• **Polecenie i wymagania**: Przepisz bez zmian wiersze danych od wiersza zawierającego „344x244 pixels.” aż do końca danych, łącznie z oboma skrajnymi wierszami.

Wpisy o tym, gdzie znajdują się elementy
════════

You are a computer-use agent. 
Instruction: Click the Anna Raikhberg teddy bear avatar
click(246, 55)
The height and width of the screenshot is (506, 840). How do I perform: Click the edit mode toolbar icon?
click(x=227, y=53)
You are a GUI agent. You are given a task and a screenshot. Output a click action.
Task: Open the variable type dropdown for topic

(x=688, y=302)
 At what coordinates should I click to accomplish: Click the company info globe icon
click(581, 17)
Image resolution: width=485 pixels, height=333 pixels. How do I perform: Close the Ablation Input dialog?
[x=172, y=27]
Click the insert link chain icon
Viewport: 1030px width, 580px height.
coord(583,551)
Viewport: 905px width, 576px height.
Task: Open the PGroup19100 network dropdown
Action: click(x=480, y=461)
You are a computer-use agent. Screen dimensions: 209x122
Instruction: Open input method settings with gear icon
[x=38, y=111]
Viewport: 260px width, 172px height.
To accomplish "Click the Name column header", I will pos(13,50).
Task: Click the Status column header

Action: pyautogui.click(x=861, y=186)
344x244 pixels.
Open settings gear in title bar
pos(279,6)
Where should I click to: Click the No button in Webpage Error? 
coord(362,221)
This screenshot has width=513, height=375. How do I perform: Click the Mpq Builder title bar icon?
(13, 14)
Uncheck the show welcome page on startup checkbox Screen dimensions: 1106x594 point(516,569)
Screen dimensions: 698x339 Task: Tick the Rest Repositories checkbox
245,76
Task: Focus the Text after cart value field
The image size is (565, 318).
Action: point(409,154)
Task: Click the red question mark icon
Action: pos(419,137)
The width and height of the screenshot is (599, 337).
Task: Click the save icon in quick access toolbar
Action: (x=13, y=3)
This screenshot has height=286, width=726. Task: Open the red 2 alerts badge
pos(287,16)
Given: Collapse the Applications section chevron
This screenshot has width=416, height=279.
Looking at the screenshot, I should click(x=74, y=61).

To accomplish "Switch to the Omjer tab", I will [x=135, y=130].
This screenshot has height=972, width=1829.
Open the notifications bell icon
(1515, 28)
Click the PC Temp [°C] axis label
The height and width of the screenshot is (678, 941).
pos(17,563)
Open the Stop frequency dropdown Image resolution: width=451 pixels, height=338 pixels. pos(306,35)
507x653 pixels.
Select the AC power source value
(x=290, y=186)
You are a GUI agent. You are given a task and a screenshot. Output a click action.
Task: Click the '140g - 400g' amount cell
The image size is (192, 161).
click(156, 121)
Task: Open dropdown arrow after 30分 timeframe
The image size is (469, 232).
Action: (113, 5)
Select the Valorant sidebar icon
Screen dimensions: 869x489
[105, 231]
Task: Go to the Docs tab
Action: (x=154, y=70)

════════

• **Oczekiwana odpowiedź**:
344x244 pixels.
Open settings gear in title bar
pos(279,6)
Where should I click to: Click the No button in Webpage Error? 
coord(362,221)
This screenshot has width=513, height=375. How do I perform: Click the Mpq Builder title bar icon?
(13, 14)
Uncheck the show welcome page on startup checkbox Screen dimensions: 1106x594 point(516,569)
Screen dimensions: 698x339 Task: Tick the Rest Repositories checkbox
245,76
Task: Focus the Text after cart value field
The image size is (565, 318).
Action: point(409,154)
Task: Click the red question mark icon
Action: pos(419,137)
The width and height of the screenshot is (599, 337).
Task: Click the save icon in quick access toolbar
Action: (x=13, y=3)
This screenshot has height=286, width=726. Task: Open the red 2 alerts badge
pos(287,16)
Given: Collapse the Applications section chevron
This screenshot has width=416, height=279.
Looking at the screenshot, I should click(x=74, y=61).

To accomplish "Switch to the Omjer tab", I will [x=135, y=130].
This screenshot has height=972, width=1829.
Open the notifications bell icon
(1515, 28)
Click the PC Temp [°C] axis label
The height and width of the screenshot is (678, 941).
pos(17,563)
Open the Stop frequency dropdown Image resolution: width=451 pixels, height=338 pixels. pos(306,35)
507x653 pixels.
Select the AC power source value
(x=290, y=186)
You are a GUI agent. You are given a task and a screenshot. Output a click action.
Task: Click the '140g - 400g' amount cell
The image size is (192, 161).
click(156, 121)
Task: Open dropdown arrow after 30分 timeframe
The image size is (469, 232).
Action: (113, 5)
Select the Valorant sidebar icon
Screen dimensions: 869x489
[105, 231]
Task: Go to the Docs tab
Action: (x=154, y=70)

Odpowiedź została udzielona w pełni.